(Stored entries)
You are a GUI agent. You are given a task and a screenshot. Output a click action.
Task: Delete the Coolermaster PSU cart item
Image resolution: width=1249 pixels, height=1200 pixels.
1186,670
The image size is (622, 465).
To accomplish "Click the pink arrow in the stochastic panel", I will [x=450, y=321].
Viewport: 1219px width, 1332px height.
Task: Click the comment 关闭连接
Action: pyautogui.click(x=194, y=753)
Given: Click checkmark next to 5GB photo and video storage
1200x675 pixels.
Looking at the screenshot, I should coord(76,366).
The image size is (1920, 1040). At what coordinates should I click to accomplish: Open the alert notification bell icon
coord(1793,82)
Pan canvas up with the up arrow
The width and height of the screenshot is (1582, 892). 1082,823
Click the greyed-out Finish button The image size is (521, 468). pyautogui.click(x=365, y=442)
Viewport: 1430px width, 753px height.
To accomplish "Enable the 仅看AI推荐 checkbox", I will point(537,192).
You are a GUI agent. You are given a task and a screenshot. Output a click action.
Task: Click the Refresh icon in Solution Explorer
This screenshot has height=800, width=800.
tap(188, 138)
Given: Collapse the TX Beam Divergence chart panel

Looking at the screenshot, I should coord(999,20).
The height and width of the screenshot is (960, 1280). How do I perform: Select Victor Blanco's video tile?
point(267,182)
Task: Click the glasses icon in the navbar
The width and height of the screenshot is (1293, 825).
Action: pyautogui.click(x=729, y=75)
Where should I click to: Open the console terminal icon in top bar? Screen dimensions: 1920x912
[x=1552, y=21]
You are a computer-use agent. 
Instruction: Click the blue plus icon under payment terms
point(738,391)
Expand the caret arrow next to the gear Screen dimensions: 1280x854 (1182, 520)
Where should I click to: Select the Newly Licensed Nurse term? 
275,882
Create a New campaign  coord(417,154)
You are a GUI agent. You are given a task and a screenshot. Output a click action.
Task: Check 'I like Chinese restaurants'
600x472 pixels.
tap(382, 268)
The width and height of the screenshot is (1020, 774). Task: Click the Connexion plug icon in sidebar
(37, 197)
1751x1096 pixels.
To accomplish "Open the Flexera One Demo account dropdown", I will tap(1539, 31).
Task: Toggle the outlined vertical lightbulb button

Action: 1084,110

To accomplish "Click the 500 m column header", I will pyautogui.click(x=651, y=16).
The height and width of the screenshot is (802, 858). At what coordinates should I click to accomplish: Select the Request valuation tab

* **Action item**
Each record above is to be returned verbatim.

* **Solution to this problem**
You are a GUI agent. You are given a task and a screenshot. Output a click action.
Task: Delete the Coolermaster PSU cart item
Image resolution: width=1249 pixels, height=1200 pixels.
1186,670
The image size is (622, 465).
To accomplish "Click the pink arrow in the stochastic panel", I will [x=450, y=321].
Viewport: 1219px width, 1332px height.
Task: Click the comment 关闭连接
Action: pyautogui.click(x=194, y=753)
Given: Click checkmark next to 5GB photo and video storage
1200x675 pixels.
Looking at the screenshot, I should coord(76,366).
The image size is (1920, 1040). At what coordinates should I click to accomplish: Open the alert notification bell icon
coord(1793,82)
Pan canvas up with the up arrow
The width and height of the screenshot is (1582, 892). 1082,823
Click the greyed-out Finish button The image size is (521, 468). pyautogui.click(x=365, y=442)
Viewport: 1430px width, 753px height.
To accomplish "Enable the 仅看AI推荐 checkbox", I will point(537,192).
You are a GUI agent. You are given a task and a screenshot. Output a click action.
Task: Click the Refresh icon in Solution Explorer
This screenshot has height=800, width=800.
tap(188, 138)
Given: Collapse the TX Beam Divergence chart panel

Looking at the screenshot, I should coord(999,20).
The height and width of the screenshot is (960, 1280). How do I perform: Select Victor Blanco's video tile?
point(267,182)
Task: Click the glasses icon in the navbar
The width and height of the screenshot is (1293, 825).
Action: pyautogui.click(x=729, y=75)
Where should I click to: Open the console terminal icon in top bar? Screen dimensions: 1920x912
[x=1552, y=21]
You are a computer-use agent. 
Instruction: Click the blue plus icon under payment terms
point(738,391)
Expand the caret arrow next to the gear Screen dimensions: 1280x854 (1182, 520)
Where should I click to: Select the Newly Licensed Nurse term? 
275,882
Create a New campaign  coord(417,154)
You are a GUI agent. You are given a task and a screenshot. Output a click action.
Task: Check 'I like Chinese restaurants'
600x472 pixels.
tap(382, 268)
The width and height of the screenshot is (1020, 774). Task: Click the Connexion plug icon in sidebar
(37, 197)
1751x1096 pixels.
To accomplish "Open the Flexera One Demo account dropdown", I will tap(1539, 31).
Task: Toggle the outlined vertical lightbulb button

Action: 1084,110

To accomplish "Click the 500 m column header", I will pyautogui.click(x=651, y=16).
The height and width of the screenshot is (802, 858). At what coordinates should I click to accomplish: Select the Request valuation tab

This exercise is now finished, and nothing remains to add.